For the most part, the unfortunate reality is that there is hardly anything funny about the state of black college social life here at the University. Although many of the same incidents occur across racial lines in students' lives, I'm limiting my discussion here only because I know it so well, and simply because it is finally time that it be said in print, and not merely whispered by students passing by one another while on Grounds.
It is true that on the weekends, everyone parties, everyone hangs out and everyone spends time with their friends, time which includes countless hours of chasing after members of the opposite sex. Many men spend time on the sticks playing their PS2s and X-Boxes, and hundreds of women cross telephone lines daily. All the while, instant messages pass frantically from desktop to desktop all across campus, sending the notes of students avoiding that dreaded commitment to their work, or this week's 400 pages worth of reading.
However, I know for a fact that for many African-American students, these social means for passing the time end in more severe results than in the cases of some other students. A closer look at the average GPAs for many African-American students, especially after their first year, would demonstrate that the academic rigor of the University has definitely taken effect, and perhaps the social scene for black students can be held to blame.
It is a little-known fact that for many African-American students, their first semester ends in an abysmal grade point average, and with an internal feeling that all potential that could have been reached has been lost. Unbeknownst to many except those in the black community, many African-American students are faced with the difficult academic climb of pulling themselves out of hole they dug themselves into from their very first set of final exams. Of course, across the board, a host of students, regardless of race, begin with this burden on their backs, but the academic plague that has harnessed itself over African-American students is a problem that often goes unspoken of, and is an epidemic that must immediately be cured.

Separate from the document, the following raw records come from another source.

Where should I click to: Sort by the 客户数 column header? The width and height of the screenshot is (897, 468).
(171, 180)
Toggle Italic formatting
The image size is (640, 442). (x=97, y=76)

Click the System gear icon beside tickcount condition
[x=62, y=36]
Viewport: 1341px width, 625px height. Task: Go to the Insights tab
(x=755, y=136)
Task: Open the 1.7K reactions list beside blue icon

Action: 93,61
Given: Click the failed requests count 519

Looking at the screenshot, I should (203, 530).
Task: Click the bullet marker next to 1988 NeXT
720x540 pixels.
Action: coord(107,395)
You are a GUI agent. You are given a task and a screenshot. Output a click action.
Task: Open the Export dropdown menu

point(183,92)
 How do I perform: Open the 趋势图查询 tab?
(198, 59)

Though programs like black study time and the Peer Advisor Program, as well as their tutorials sessions, set the stage for academic success for some African-American students at the University, far too few of these students take advantage of the resources. In fact, many African-American students find that notions of academic success comparable to that of their high school years becomes a distant and wishful memory after year one alone, or only surface after many semesters of struggling to get a grasp on how to succeed at the work given by professors and TAs.
It must be understood here that my message is not fodder for any racial bias or inquiry from the University by any means at this point. In reality, my message is far more succinct: Students must be keenly interested in the development of their own academic success, as much as they are in the social scene at the University -- and recognize that there are distinct problems within the African-American student community, many stemming from the internal social scene, and not the external social climate that many might try to blame.
Students must understand that they cannot spend entire weekend days planning for single events on weekend nights, and that it is not in their best interest to spend an excessive amount of time in the dining halls on weekdays instead of attending study groups or tutorial sessions. Students who are suffering academically cannot continue to ignore professors and TAs who can go entire semesters without discovering their names, or without being able to tell them apart from their friends who sit next to them in classes and somehow expect to succeed academically or graduate at the top of their class.
The time for stroking the proverbial ego of the University is long over. Although administrative programs do much of the part in acclimating students to the rigor of the University, it is up to black students to show and prove that they can hack it in the academic department by a show of hands in classroom discussions, and by a show of grades by final exam time.
There is no doubt whatsoever that all students at the University are capable of handling the workload. And although it is very true that the social scene, and those venues and avenues provided for student interaction, are by no means perfect for students of color -- above and beyond, the University provides more than enough resources to make student self-governance, student life and academic success potentially possible for all students.
That said, this year it is on the shoulders of African-American students to pull themselves up and demonstrate their innate abilities to throw down at the parties as well as in the classroom. Even though Kanye West won't be blessing us with lyrics that teach this Spring Fling, I can only hope that as we bounce to his beats in our cars from parties to step shows this April, that we all have that same spring in our step when we enter our final exams come May.